We finished up our food, reboarded our watercraft and retraced the path we had taken. As our Yamaha was equipped with The Watercraft Journal’s Long Haul Auxiliary Fuel System Kit, we had yet to even tap into our WaveRunner’s fuel supply, still drinking from the USCG-approved marine grade tank on the back. Unable to film anything, we casually rode the way back to the St. James Boat Club launch, loaded up the trailers and chatted a while.
That’s when I noticed my worn-to-the-bone 230,000-mile Dodge Ram began to overheat. Morgan was inside with the heater on as I socialized around the tailgate, so I didn’t think much of it. But as dusk rolled in and we began our drive back to Morgan City, the temperature gauge failed to normalize. It continued to climb despite nightfall setting in. We have a heating problem I cautioned. We gotta get to a gas station.
I limped into the Marathon station in South Vacherie, steam erupting from the radiator. Calls to friends beckoned Jerry as well as William and Billy Duplessis. We quickly diagnosed that a fissure between the side tank and the aluminum core had formed, and when pressurized, the cooling system would erupt a plume of scalding steam. But, when the cap was left on but unsealed, the truck could hold coolant and a constant 190º; safe enough to get us back to Morgan City.

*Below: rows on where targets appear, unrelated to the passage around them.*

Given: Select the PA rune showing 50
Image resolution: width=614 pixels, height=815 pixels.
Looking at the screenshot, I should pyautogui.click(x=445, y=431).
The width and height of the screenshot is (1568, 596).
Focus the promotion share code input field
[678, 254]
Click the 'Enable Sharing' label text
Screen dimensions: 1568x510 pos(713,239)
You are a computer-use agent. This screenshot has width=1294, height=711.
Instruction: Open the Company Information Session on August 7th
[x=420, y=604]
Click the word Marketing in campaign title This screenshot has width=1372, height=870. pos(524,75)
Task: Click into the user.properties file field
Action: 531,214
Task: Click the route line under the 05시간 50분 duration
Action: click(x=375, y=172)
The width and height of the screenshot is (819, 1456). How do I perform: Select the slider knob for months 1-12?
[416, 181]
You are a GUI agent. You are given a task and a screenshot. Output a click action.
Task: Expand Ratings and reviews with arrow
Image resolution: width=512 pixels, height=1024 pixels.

We tailed Jerry back to the hotel with an appointment to have the radiator replaced the next morning. Thankfully and somewhat miraculously, a replacement radiator was located in town (a near impossibility, according to Jerry) and the repair was made. In the interim, Jerry and I recreated the lost video segments using my other camera. And although we left town 5 hours later than expected (and with one less camera and a new radiator), we could say it was an eventful trip.